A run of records
((
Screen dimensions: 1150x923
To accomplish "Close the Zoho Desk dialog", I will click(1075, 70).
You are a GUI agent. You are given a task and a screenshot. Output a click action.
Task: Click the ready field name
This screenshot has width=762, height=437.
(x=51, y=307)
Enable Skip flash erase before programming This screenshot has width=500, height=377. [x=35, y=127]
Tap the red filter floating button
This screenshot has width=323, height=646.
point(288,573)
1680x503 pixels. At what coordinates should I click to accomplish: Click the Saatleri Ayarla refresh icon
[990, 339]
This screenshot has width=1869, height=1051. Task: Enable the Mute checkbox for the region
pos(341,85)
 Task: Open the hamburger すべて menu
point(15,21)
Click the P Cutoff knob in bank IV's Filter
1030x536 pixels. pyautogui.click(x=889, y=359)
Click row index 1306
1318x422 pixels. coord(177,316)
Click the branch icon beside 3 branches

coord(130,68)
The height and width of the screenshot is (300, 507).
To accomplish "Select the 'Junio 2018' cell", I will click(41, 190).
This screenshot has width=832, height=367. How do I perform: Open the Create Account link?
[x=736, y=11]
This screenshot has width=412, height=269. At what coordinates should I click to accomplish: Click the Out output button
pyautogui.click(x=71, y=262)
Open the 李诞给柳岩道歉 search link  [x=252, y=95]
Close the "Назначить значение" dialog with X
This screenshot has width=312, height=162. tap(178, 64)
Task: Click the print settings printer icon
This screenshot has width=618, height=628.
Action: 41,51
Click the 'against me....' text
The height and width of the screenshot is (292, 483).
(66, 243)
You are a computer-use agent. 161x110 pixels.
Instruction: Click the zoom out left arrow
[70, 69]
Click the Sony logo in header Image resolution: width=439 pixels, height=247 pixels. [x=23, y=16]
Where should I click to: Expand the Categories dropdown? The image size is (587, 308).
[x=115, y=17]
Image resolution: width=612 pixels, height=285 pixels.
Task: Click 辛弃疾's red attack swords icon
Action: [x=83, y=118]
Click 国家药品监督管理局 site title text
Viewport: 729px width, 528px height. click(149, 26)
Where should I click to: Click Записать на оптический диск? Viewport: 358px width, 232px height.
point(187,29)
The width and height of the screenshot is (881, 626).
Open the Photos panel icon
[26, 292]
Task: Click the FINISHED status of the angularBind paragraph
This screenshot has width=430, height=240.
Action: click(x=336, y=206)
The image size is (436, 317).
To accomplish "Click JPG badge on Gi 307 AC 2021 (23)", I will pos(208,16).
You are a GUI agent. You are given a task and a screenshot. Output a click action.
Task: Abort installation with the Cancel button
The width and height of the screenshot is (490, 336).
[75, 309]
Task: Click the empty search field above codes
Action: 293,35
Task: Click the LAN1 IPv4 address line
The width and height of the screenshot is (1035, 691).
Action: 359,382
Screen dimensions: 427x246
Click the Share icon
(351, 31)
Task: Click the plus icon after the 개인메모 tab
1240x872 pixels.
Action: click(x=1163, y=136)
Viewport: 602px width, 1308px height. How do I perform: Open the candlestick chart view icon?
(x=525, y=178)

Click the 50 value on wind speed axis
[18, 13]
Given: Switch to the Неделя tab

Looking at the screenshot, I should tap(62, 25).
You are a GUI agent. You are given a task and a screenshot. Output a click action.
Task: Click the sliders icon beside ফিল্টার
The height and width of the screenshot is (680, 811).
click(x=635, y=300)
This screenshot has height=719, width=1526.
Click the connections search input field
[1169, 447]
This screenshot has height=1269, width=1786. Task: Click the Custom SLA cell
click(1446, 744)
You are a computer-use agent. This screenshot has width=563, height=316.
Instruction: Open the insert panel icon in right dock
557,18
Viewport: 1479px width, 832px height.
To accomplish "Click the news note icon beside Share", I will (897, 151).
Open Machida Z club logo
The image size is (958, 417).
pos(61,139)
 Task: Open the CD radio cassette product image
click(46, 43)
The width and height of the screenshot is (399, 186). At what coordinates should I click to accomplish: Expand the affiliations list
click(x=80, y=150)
))
§ TASK PROMPT: Render all the records above as a Markdown table with two columns, Row and Line. Number each non-blank line in order under Row, put its text under Line, and leave out blank lines.

§ THE OUTPUT:
| Row | Line |
|---|---|
| 1 | Screen dimensions: 1150x923 |
| 2 | To accomplish "Close the Zoho Desk dialog", I will click(1075, 70). |
| 3 | You are a GUI agent. You are given a task and a screenshot. Output a click action. |
| 4 | Task: Click the ready field name |
| 5 | This screenshot has width=762, height=437. |
| 6 | (x=51, y=307) |
| 7 | Enable Skip flash erase before programming This screenshot has width=500, height=377. [x=35, y=127] |
| 8 | Tap the red filter floating button |
| 9 | This screenshot has width=323, height=646. |
| 10 | point(288,573) |
| 11 | 1680x503 pixels. At what coordinates should I click to accomplish: Click the Saatleri Ayarla refresh icon |
| 12 | [990, 339] |
| 13 | This screenshot has width=1869, height=1051. Task: Enable the Mute checkbox for the region |
| 14 | pos(341,85) |
| 15 |  Task: Open the hamburger すべて menu |
| 16 | point(15,21) |
| 17 | Click the P Cutoff knob in bank IV's Filter |
| 18 | 1030x536 pixels. pyautogui.click(x=889, y=359) |
| 19 | Click row index 1306 |
| 20 | 1318x422 pixels. coord(177,316) |
| 21 | Click the branch icon beside 3 branches |
| 22 | coord(130,68) |
| 23 | The height and width of the screenshot is (300, 507). |
| 24 | To accomplish "Select the 'Junio 2018' cell", I will click(41, 190). |
| 25 | This screenshot has width=832, height=367. How do I perform: Open the Create Account link? |
| 26 | [x=736, y=11] |
| 27 | This screenshot has width=412, height=269. At what coordinates should I click to accomplish: Click the Out output button |
| 28 | pyautogui.click(x=71, y=262) |
| 29 | Open the 李诞给柳岩道歉 search link  [x=252, y=95] |
| 30 | Close the "Назначить значение" dialog with X |
| 31 | This screenshot has width=312, height=162. tap(178, 64) |
| 32 | Task: Click the print settings printer icon |
| 33 | This screenshot has width=618, height=628. |
| 34 | Action: 41,51 |
| 35 | Click the 'against me....' text |
| 36 | The height and width of the screenshot is (292, 483). |
| 37 | (66, 243) |
| 38 | You are a computer-use agent. 161x110 pixels. |
| 39 | Instruction: Click the zoom out left arrow |
| 40 | [70, 69] |
| 41 | Click the Sony logo in header Image resolution: width=439 pixels, height=247 pixels. [x=23, y=16] |
| 42 | Where should I click to: Expand the Categories dropdown? The image size is (587, 308). |
| 43 | [x=115, y=17] |
| 44 | Image resolution: width=612 pixels, height=285 pixels. |
| 45 | Task: Click 辛弃疾's red attack swords icon |
| 46 | Action: [x=83, y=118] |
| 47 | Click 国家药品监督管理局 site title text |
| 48 | Viewport: 729px width, 528px height. click(149, 26) |
| 49 | Where should I click to: Click Записать на оптический диск? Viewport: 358px width, 232px height. |
| 50 | point(187,29) |
| 51 | The width and height of the screenshot is (881, 626). |
| 52 | Open the Photos panel icon |
| 53 | [26, 292] |
| 54 | Task: Click the FINISHED status of the angularBind paragraph |
| 55 | This screenshot has width=430, height=240. |
| 56 | Action: click(x=336, y=206) |
| 57 | The image size is (436, 317). |
| 58 | To accomplish "Click JPG badge on Gi 307 AC 2021 (23)", I will pos(208,16). |
| 59 | You are a GUI agent. You are given a task and a screenshot. Output a click action. |
| 60 | Task: Abort installation with the Cancel button |
| 61 | The width and height of the screenshot is (490, 336). |
| 62 | [75, 309] |
| 63 | Task: Click the empty search field above codes |
| 64 | Action: 293,35 |
| 65 | Task: Click the LAN1 IPv4 address line |
| 66 | The width and height of the screenshot is (1035, 691). |
| 67 | Action: 359,382 |
| 68 | Screen dimensions: 427x246 |
| 69 | Click the Share icon |
| 70 | (351, 31) |
| 71 | Task: Click the plus icon after the 개인메모 tab |
| 72 | 1240x872 pixels. |
| 73 | Action: click(x=1163, y=136) |
| 74 | Viewport: 602px width, 1308px height. How do I perform: Open the candlestick chart view icon? |
| 75 | (x=525, y=178) |
| 76 | Click the 50 value on wind speed axis |
| 77 | [18, 13] |
| 78 | Given: Switch to the Неделя tab |
| 79 | Looking at the screenshot, I should tap(62, 25). |
| 80 | You are a GUI agent. You are given a task and a screenshot. Output a click action. |
| 81 | Task: Click the sliders icon beside ফিল্টার |
| 82 | The height and width of the screenshot is (680, 811). |
| 83 | click(x=635, y=300) |
| 84 | This screenshot has height=719, width=1526. |
| 85 | Click the connections search input field |
| 86 | [1169, 447] |
| 87 | This screenshot has height=1269, width=1786. Task: Click the Custom SLA cell |
| 88 | click(1446, 744) |
| 89 | You are a computer-use agent. This screenshot has width=563, height=316. |
| 90 | Instruction: Open the insert panel icon in right dock |
| 91 | 557,18 |
| 92 | Viewport: 1479px width, 832px height. |
| 93 | To accomplish "Click the news note icon beside Share", I will (897, 151). |
| 94 | Open Machida Z club logo |
| 95 | The image size is (958, 417). |
| 96 | pos(61,139) |
| 97 |  Task: Open the CD radio cassette product image |
| 98 | click(46, 43) |
| 99 | The width and height of the screenshot is (399, 186). At what coordinates should I click to accomplish: Expand the affiliations list |
| 100 | click(x=80, y=150) |